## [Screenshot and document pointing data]
══════
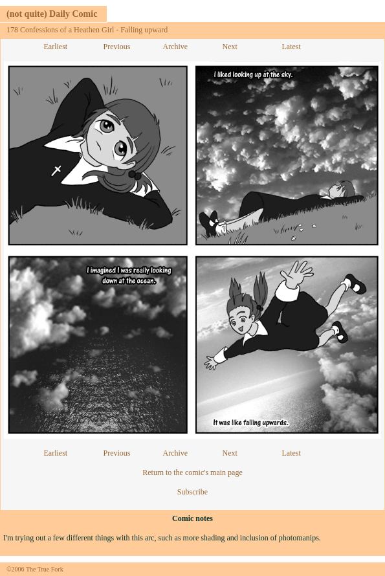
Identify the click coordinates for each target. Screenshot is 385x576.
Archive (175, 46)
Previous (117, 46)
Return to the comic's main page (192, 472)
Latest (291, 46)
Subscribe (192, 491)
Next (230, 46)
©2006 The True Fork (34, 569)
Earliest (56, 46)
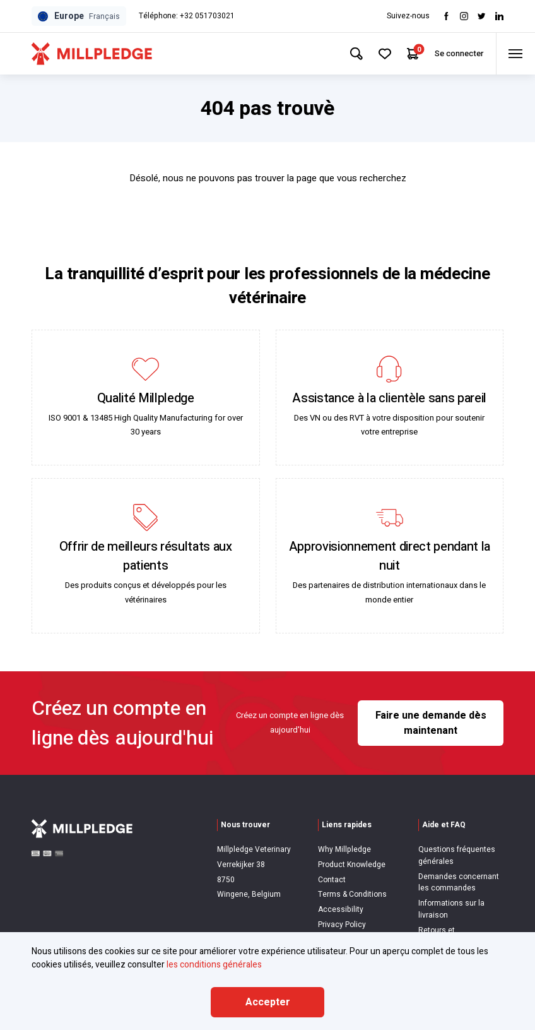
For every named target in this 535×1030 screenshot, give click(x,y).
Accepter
══════
Counting matches only when the case is the same, how many lines of the data above contain the string "target"? Reply with the number alone.

## [Result]
2